“I think prime numbers are like life. They are very logical, but you could never work out the rules, even if you spent all your time thinking about them.”
The Curious Incident Of The Dog In The Night-Time is a story about an autistic teenager, a murder and the secrets lives of others. Playwright, Simon Stephens adapted this well-known novel by Mark Haddon in 2004 and the show has since won seven Olivier Awards and continues its nationwide tour at the Lowry in Salford.
The production magnifies the world of Christopher Boone, a 15-year-old who lives in Swindon and is continually challenged by his daily life. Christopher prefers his own company and takes most sayings literally but his love of maths and science motivate the majority of his actions. The novel is able to convey Christopher’s calculated quirks through randomly placed facts and tangents on a screen that encompasses the entire stage. Although, Christopher's habits can be fairly distancing to the reader in the novel, the inventive staging often presents his outsider perspective through others eyes.
The Lowry Theatre exposes far more than the novel. In an imaginative set design, that is essentially Christopher’s brain. This incredibly ambitious production explains the set of rules that surround Christopher’s life and expand on his thoughts like a magic box.

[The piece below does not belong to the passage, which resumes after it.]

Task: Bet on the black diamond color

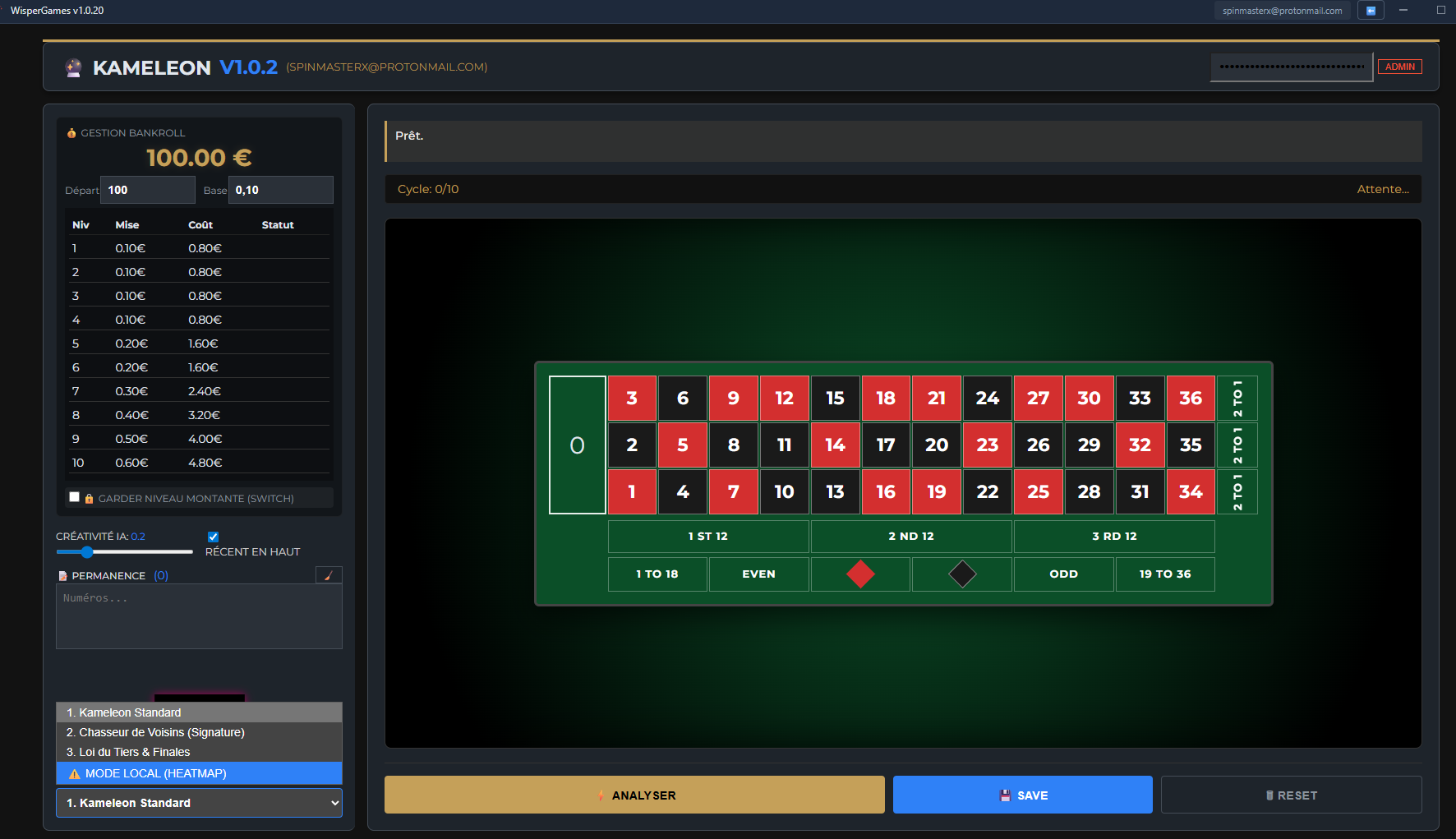Action: click(x=961, y=574)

Christopher's world is one of many rules. A fact that is reflected directly onto the stage, a clean and clinical box with hidden doors and compartments. Cast members become the scenery in a physically morphing set that mirrors Christopher’s dizzying experiences.
The challenge surrounding The Curious Incident production is the characters lack of empathy and his difficulty in interpreting and conveying emotions. The play works because it is genuinely funny and sincere in its story of difference.

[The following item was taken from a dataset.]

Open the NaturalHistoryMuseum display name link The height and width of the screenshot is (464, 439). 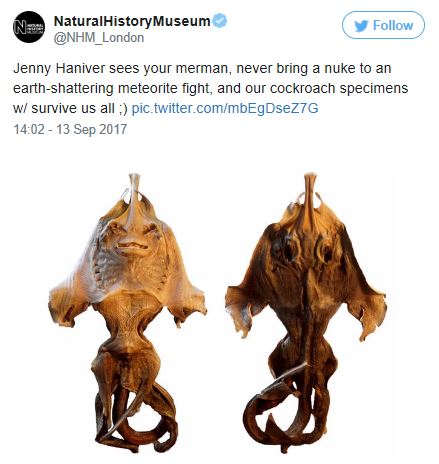click(132, 21)
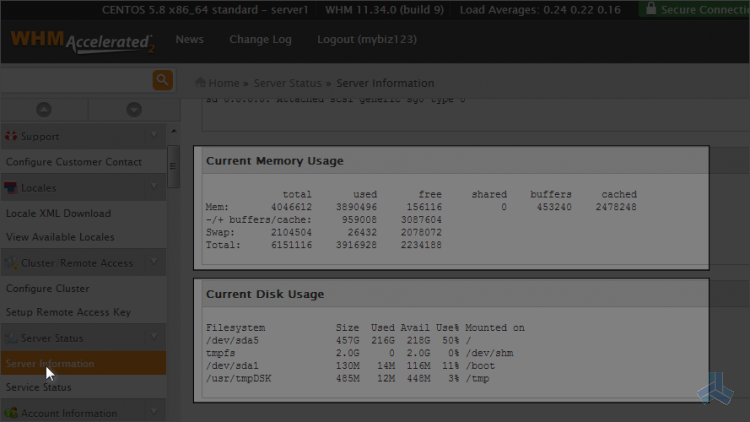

Christopher, who is played magnificently by Joshua Jenkins is asked to run in practically every scene and is never off stage. The Lowry has Jenkins playing to an assorted audience of students and seniors in a demanding role that he lovingly portrays. With so few props on stage, Jenkins performance includes physical ticks, lifts and intense scenes of emotions that the audience are glued to.
Jenkins has a quality that the audience can read from the back of the theatre and it carries the production. Dramatic in its simplicity, The Curious Incident is one of the best productions I have ever seen. It is a story that is grounded in reality yet entirely fantastical.